Return each line of the data that follows exactly as it reads.

[[ RAW DATA, beginning ]]

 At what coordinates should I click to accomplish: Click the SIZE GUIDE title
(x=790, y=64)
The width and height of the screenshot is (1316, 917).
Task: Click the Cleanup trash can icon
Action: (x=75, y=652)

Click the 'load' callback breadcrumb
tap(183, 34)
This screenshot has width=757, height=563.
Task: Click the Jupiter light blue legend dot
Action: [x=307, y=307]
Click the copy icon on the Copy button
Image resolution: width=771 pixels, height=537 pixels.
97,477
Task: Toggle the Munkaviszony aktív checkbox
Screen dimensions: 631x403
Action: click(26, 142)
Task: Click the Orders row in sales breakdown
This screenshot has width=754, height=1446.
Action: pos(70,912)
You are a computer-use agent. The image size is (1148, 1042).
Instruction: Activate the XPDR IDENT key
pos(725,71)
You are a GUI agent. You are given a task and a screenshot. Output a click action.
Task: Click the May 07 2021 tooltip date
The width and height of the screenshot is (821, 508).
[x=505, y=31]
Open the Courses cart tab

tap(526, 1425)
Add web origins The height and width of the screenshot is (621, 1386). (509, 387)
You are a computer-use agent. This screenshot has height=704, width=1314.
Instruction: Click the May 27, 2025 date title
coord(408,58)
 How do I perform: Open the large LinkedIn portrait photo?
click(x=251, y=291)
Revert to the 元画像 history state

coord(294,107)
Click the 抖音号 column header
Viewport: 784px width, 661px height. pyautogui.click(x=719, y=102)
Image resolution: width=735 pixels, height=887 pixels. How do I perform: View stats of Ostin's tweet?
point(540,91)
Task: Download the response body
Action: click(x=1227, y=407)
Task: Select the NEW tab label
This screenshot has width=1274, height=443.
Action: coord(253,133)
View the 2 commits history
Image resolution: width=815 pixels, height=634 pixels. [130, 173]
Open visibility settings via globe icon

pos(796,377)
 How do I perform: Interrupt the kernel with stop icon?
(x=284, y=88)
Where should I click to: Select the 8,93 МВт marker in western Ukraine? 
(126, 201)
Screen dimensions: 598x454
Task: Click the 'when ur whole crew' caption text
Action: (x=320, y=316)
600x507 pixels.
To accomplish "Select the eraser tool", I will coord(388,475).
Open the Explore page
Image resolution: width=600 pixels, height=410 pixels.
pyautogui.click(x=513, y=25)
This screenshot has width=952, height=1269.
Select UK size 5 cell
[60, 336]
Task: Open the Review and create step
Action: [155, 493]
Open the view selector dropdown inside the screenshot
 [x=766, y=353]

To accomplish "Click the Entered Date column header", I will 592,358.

[[ RAW DATA, end ]]

**RESULT FOR THIS TASK:**
 At what coordinates should I click to accomplish: Click the SIZE GUIDE title
(x=790, y=64)
The width and height of the screenshot is (1316, 917).
Task: Click the Cleanup trash can icon
Action: (x=75, y=652)

Click the 'load' callback breadcrumb
tap(183, 34)
This screenshot has width=757, height=563.
Task: Click the Jupiter light blue legend dot
Action: [x=307, y=307]
Click the copy icon on the Copy button
Image resolution: width=771 pixels, height=537 pixels.
97,477
Task: Toggle the Munkaviszony aktív checkbox
Screen dimensions: 631x403
Action: click(26, 142)
Task: Click the Orders row in sales breakdown
This screenshot has width=754, height=1446.
Action: pos(70,912)
You are a computer-use agent. The image size is (1148, 1042).
Instruction: Activate the XPDR IDENT key
pos(725,71)
You are a GUI agent. You are given a task and a screenshot. Output a click action.
Task: Click the May 07 2021 tooltip date
The width and height of the screenshot is (821, 508).
[x=505, y=31]
Open the Courses cart tab

tap(526, 1425)
Add web origins The height and width of the screenshot is (621, 1386). (509, 387)
You are a computer-use agent. This screenshot has height=704, width=1314.
Instruction: Click the May 27, 2025 date title
coord(408,58)
 How do I perform: Open the large LinkedIn portrait photo?
click(x=251, y=291)
Revert to the 元画像 history state

coord(294,107)
Click the 抖音号 column header
Viewport: 784px width, 661px height. pyautogui.click(x=719, y=102)
Image resolution: width=735 pixels, height=887 pixels. How do I perform: View stats of Ostin's tweet?
point(540,91)
Task: Download the response body
Action: click(x=1227, y=407)
Task: Select the NEW tab label
This screenshot has width=1274, height=443.
Action: coord(253,133)
View the 2 commits history
Image resolution: width=815 pixels, height=634 pixels. [130, 173]
Open visibility settings via globe icon

pos(796,377)
 How do I perform: Interrupt the kernel with stop icon?
(x=284, y=88)
Where should I click to: Select the 8,93 МВт marker in western Ukraine? 
(126, 201)
Screen dimensions: 598x454
Task: Click the 'when ur whole crew' caption text
Action: (x=320, y=316)
600x507 pixels.
To accomplish "Select the eraser tool", I will coord(388,475).
Open the Explore page
Image resolution: width=600 pixels, height=410 pixels.
pyautogui.click(x=513, y=25)
This screenshot has width=952, height=1269.
Select UK size 5 cell
[60, 336]
Task: Open the Review and create step
Action: [155, 493]
Open the view selector dropdown inside the screenshot
 [x=766, y=353]

To accomplish "Click the Entered Date column header", I will 592,358.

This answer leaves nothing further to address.